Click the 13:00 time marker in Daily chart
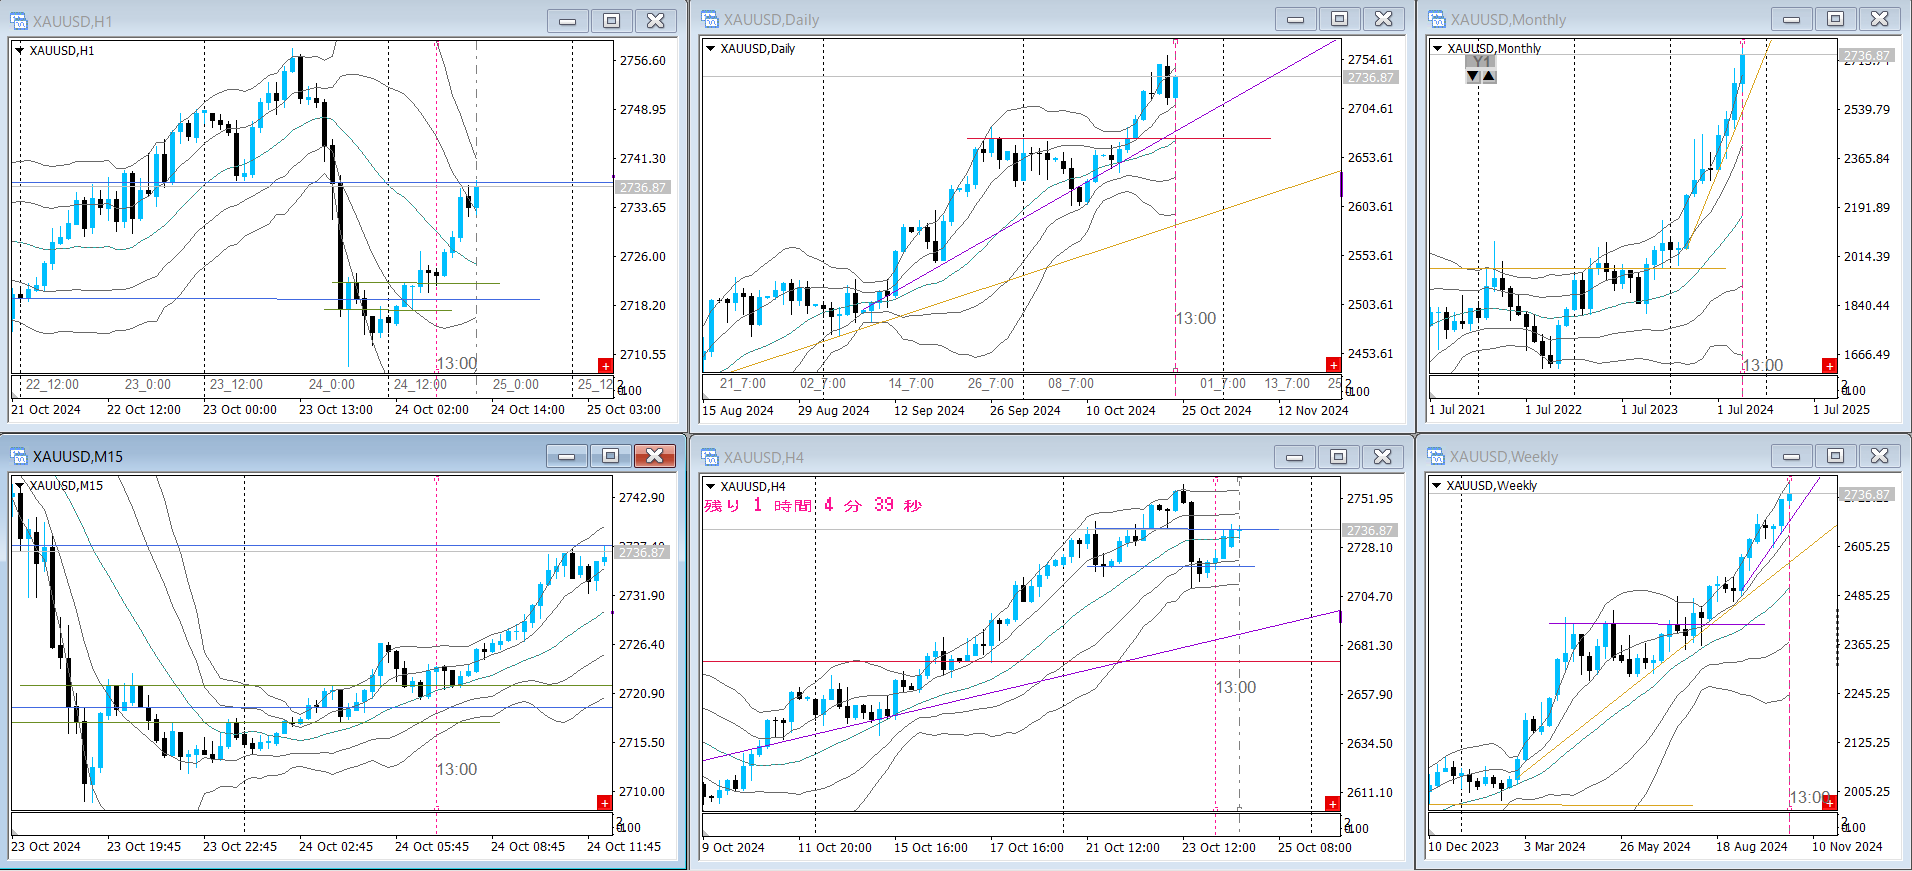tap(1195, 319)
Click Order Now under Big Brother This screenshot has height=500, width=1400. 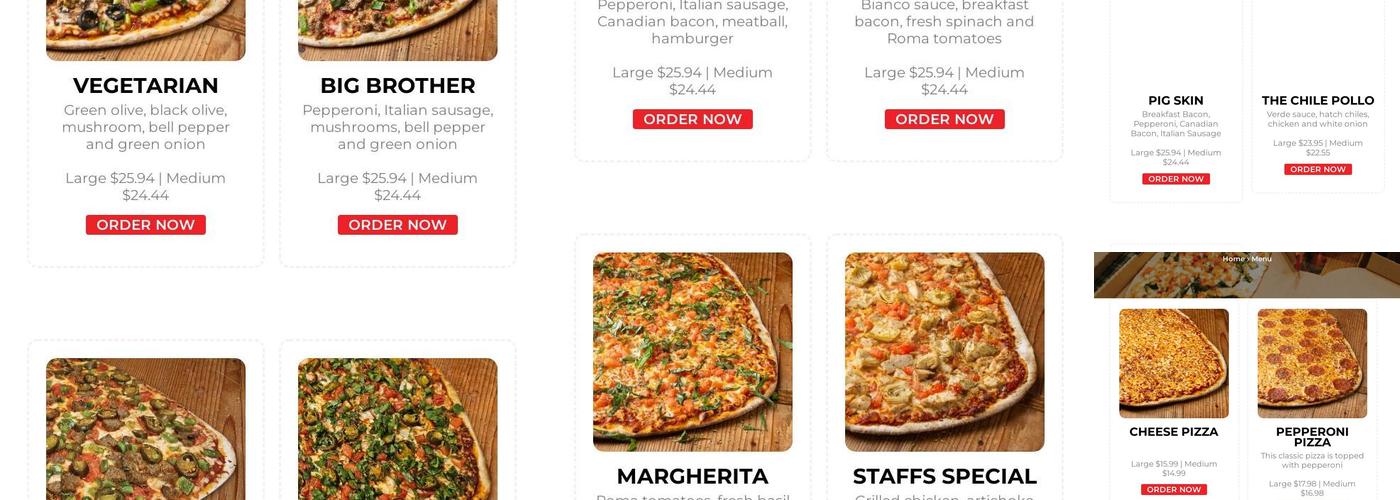point(398,225)
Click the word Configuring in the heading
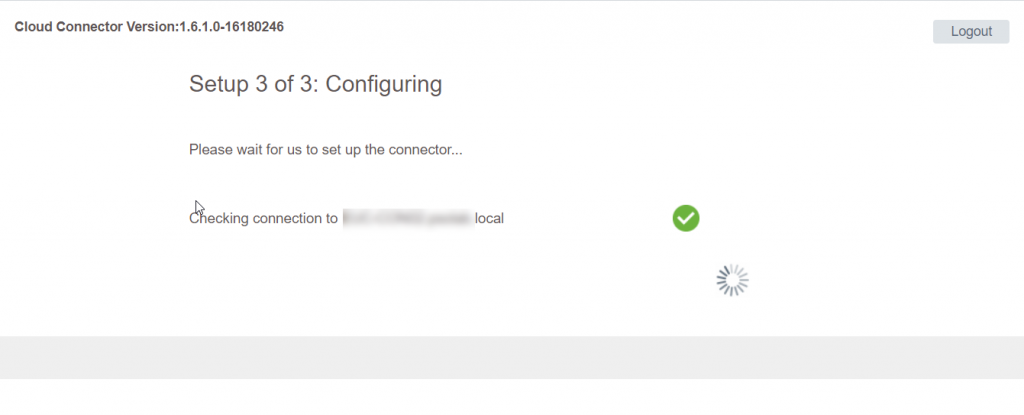The image size is (1024, 415). (x=383, y=85)
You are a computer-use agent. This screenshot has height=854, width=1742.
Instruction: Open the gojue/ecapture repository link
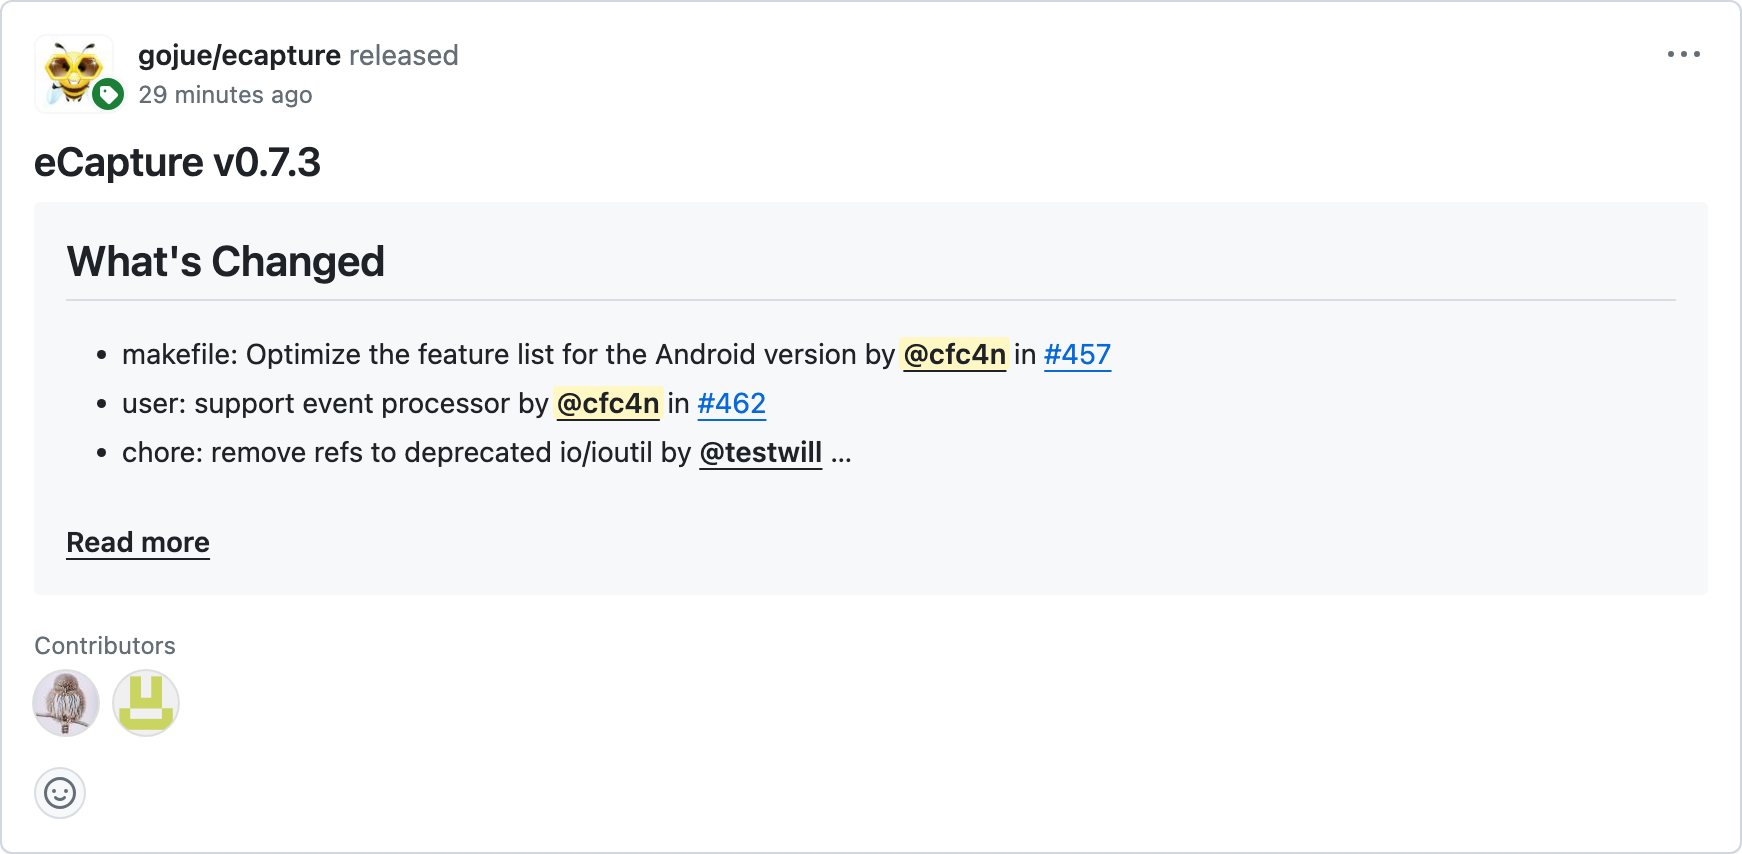(240, 55)
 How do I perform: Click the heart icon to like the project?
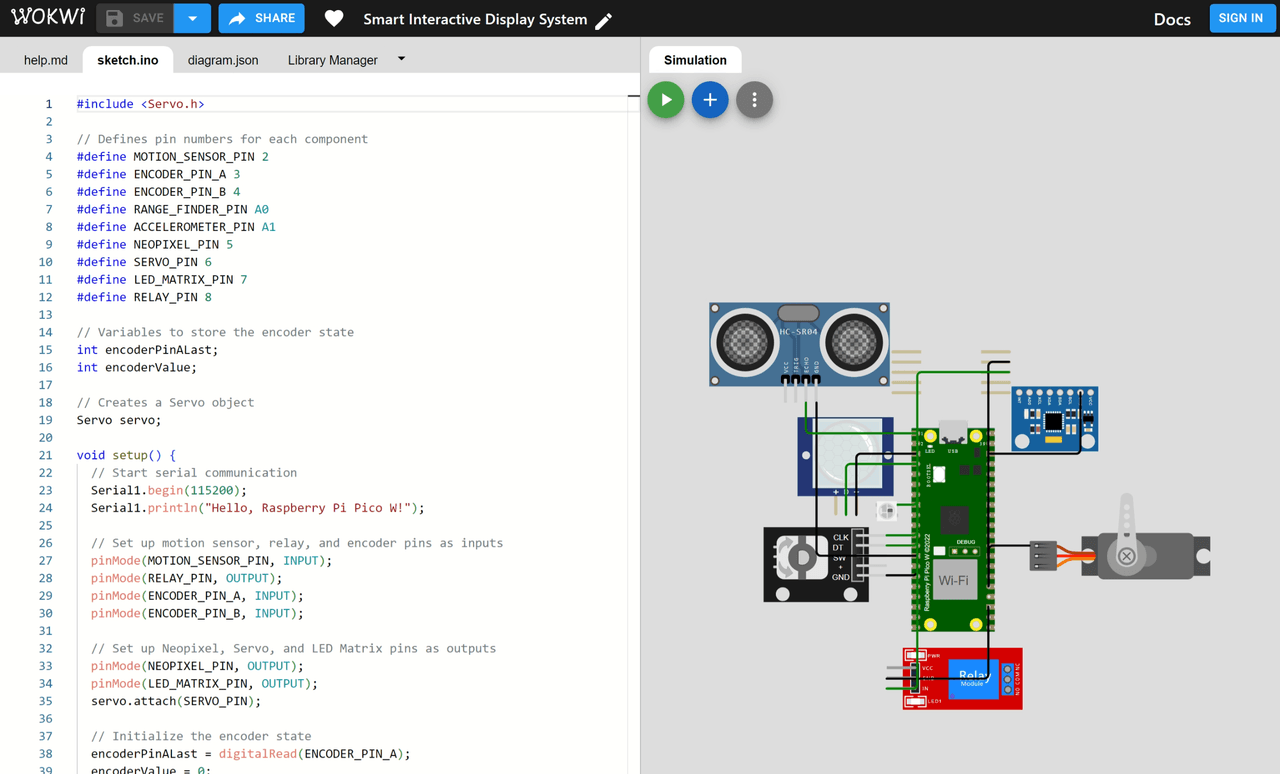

══════════════════════════════

_THE REQUEST_
Copy the data again, starting at the line that contains "You are a computer-use" and ending at the end of the data, both included. Keep the requests, multiply every coordinate in the answers by 0.25, round each to a whole number with halves going up, and leave out the pictures.

_FULL OUTPUT_
You are a computer-use agent. This screenshot has height=854, width=1742.
Instruction: Open the gojue/ecapture repository link
(60, 14)
 How do I perform: Click the heart icon to like the project?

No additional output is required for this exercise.